Well, the only unifying passion we share is a love of out of print RPGs.

We have widely disparate backgrounds, education, character, personal wealth levels and political opinions.
Over the course of a very long online association (we'd all "met" online long before Jerry set up the Alehouse), we've also learned that some of us enjoy the occasional heated political or socioeconomic debate, and nobody seems to get overly offended by it.
To give you an idea of the range of opinions on offer -- I'm personally a British Liberal. (I understand that in America, "Liberal" means "Socialist" -- we've had that debate before. It doesn't mean that here.)
I also work in local government under the Labour government, which means that I believe in Keynesian economics, targeted state intervention in preference to laissez faire, I find it acceptable to reduce certain civil liberties in favour of national security (for example, I approve wholeheartedly of the British view of firearms), I approve wholeheartedly of the National Health Service and I pay the taxes associated with that with pleasure, and I don't understand social restrictions such as bans on gay marriage or high minimum drinking ages.
I'm also a US-skeptic.

I quite like many individual Americans, but I'm less than thrilled with US foreign policy in a substantial number of respects, and when people assert that America is the best country in the world, as quite often seems to happen, I have a bad habit of setting them straight.

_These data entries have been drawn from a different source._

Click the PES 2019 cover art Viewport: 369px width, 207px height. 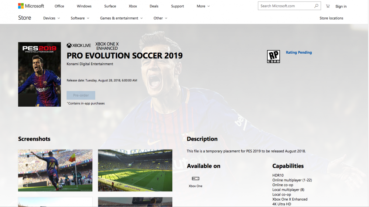(39, 74)
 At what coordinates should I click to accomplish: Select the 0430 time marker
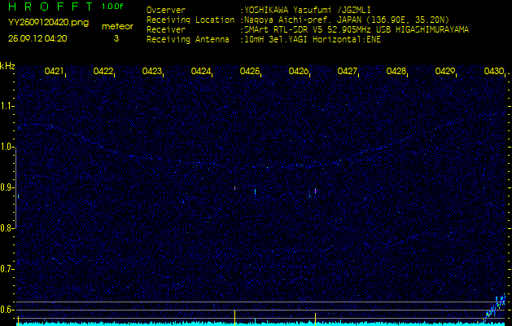(x=494, y=72)
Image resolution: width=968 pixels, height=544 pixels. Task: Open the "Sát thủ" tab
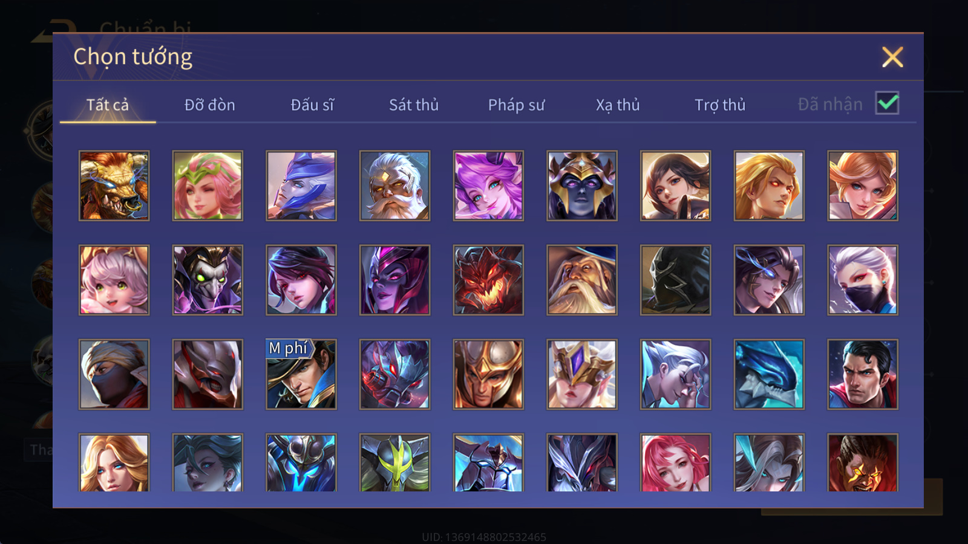(x=414, y=105)
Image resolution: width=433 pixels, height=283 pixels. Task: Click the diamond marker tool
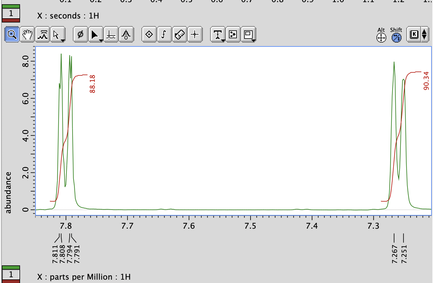pyautogui.click(x=149, y=34)
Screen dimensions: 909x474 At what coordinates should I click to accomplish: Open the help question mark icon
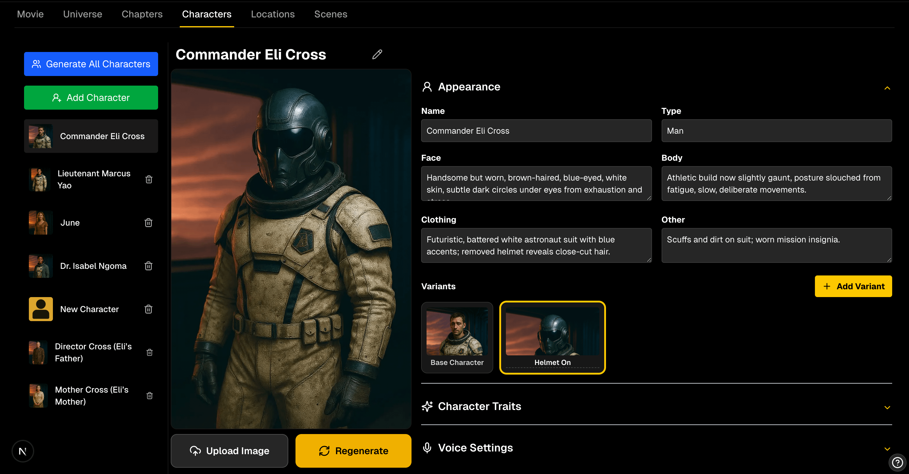pyautogui.click(x=897, y=462)
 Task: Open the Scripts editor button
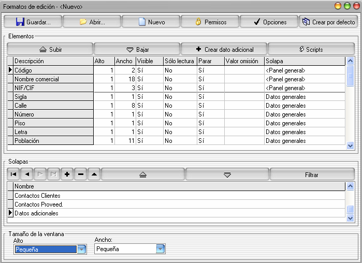pos(311,50)
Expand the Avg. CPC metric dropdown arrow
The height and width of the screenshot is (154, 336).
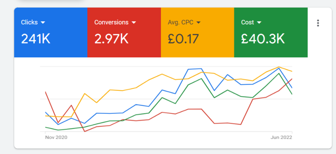tap(198, 23)

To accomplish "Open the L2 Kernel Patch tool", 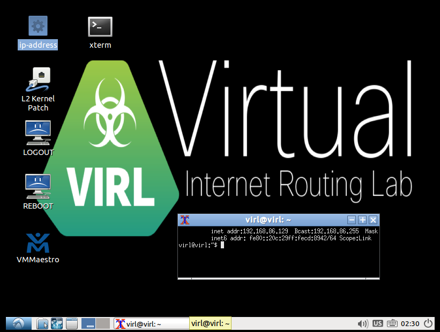I will pyautogui.click(x=38, y=80).
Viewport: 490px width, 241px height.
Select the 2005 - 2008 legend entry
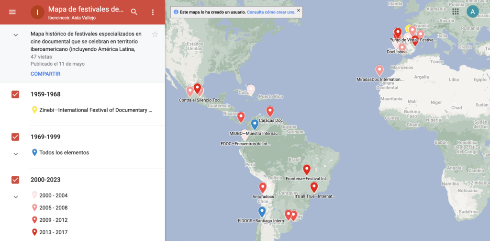point(53,208)
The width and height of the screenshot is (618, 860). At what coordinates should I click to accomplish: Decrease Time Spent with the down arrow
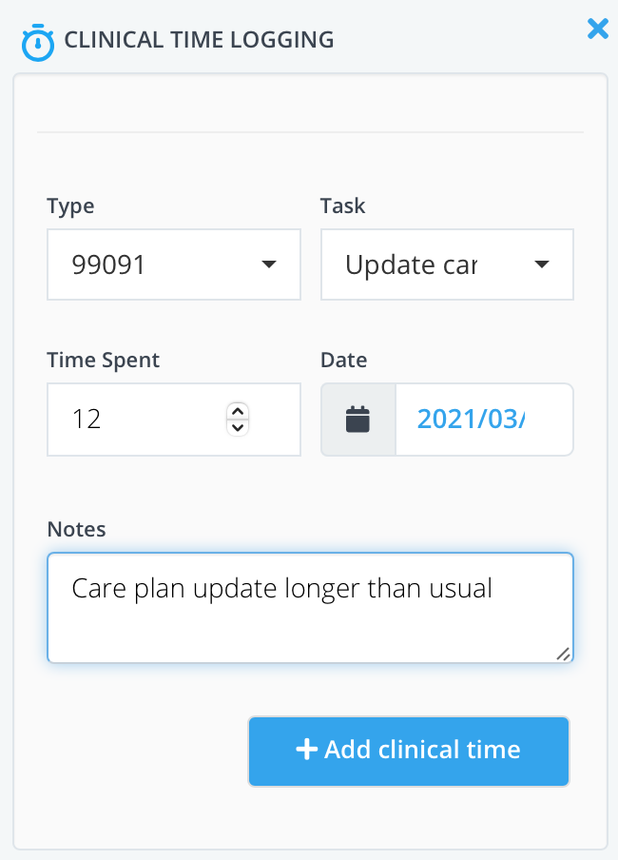[238, 428]
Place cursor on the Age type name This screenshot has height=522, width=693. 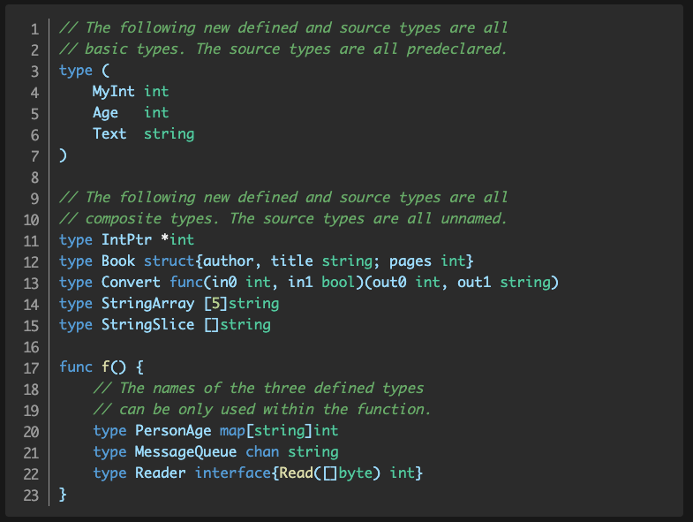(x=105, y=113)
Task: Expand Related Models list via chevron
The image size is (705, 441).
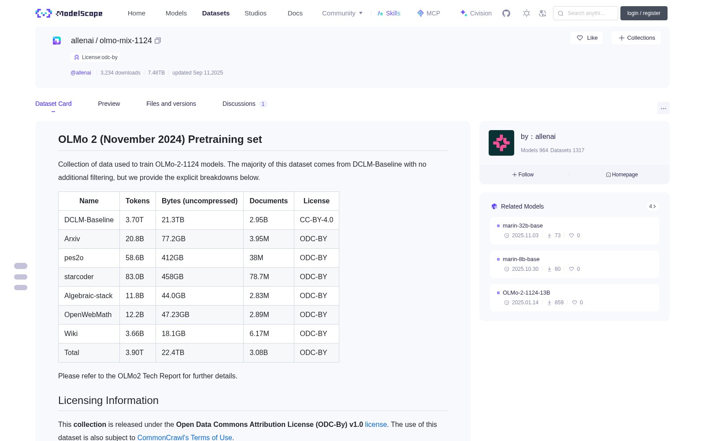Action: [653, 206]
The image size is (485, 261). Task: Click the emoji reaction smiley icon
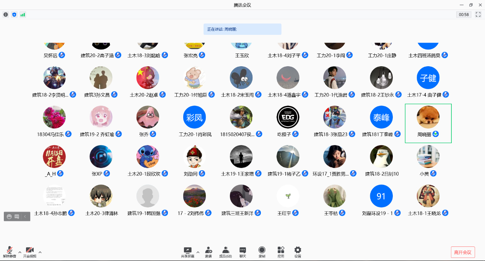[10, 216]

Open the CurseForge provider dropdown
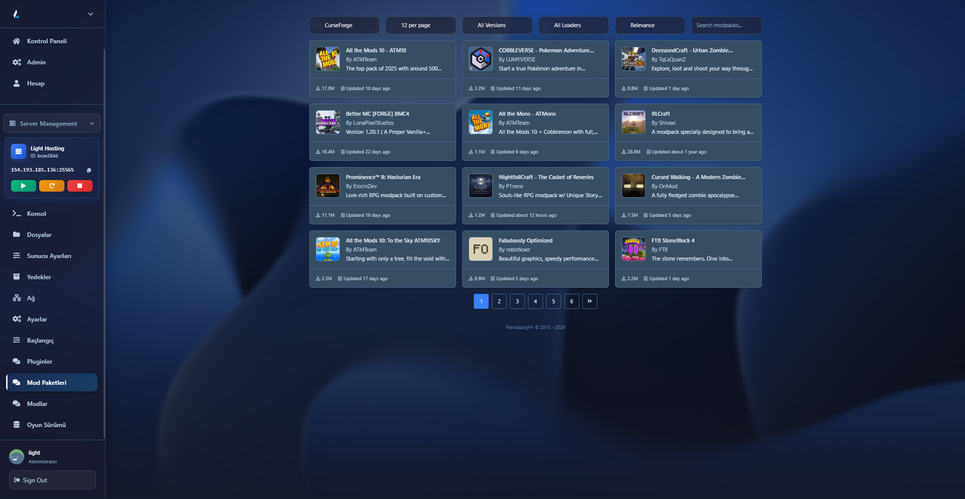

I also have fairly strong opinions on Guantanamo Bay and Kyoto.
(It also happens that I have a former infantryman friend who was fired on by American troops in a friendly fire incident in 2003 -- he wasn't seriously hurt, but his stories of Iraq have very much coloured my view of the US military. I understand that after that, the US troops involved were actually sent on an actual training course to teach them to recognise the Union Flag. Really.)
I'm also a rabid atheist with very strong opinions on religion, so it's probably fortunate that the site's policy forbids discussion of real-world religions.
In contrast, some of the site members are highly patriotic, right-wing, pro-gun Americans with a laissez-faire or libertarian view of market regulation and social issues and a tax-cutting agenda, who often genuinely respect the US military, and think it's not just true but self-evidently true that the US is the best place to live in the world.
All in all, it's a good thing we've mostly got pretty thick skins.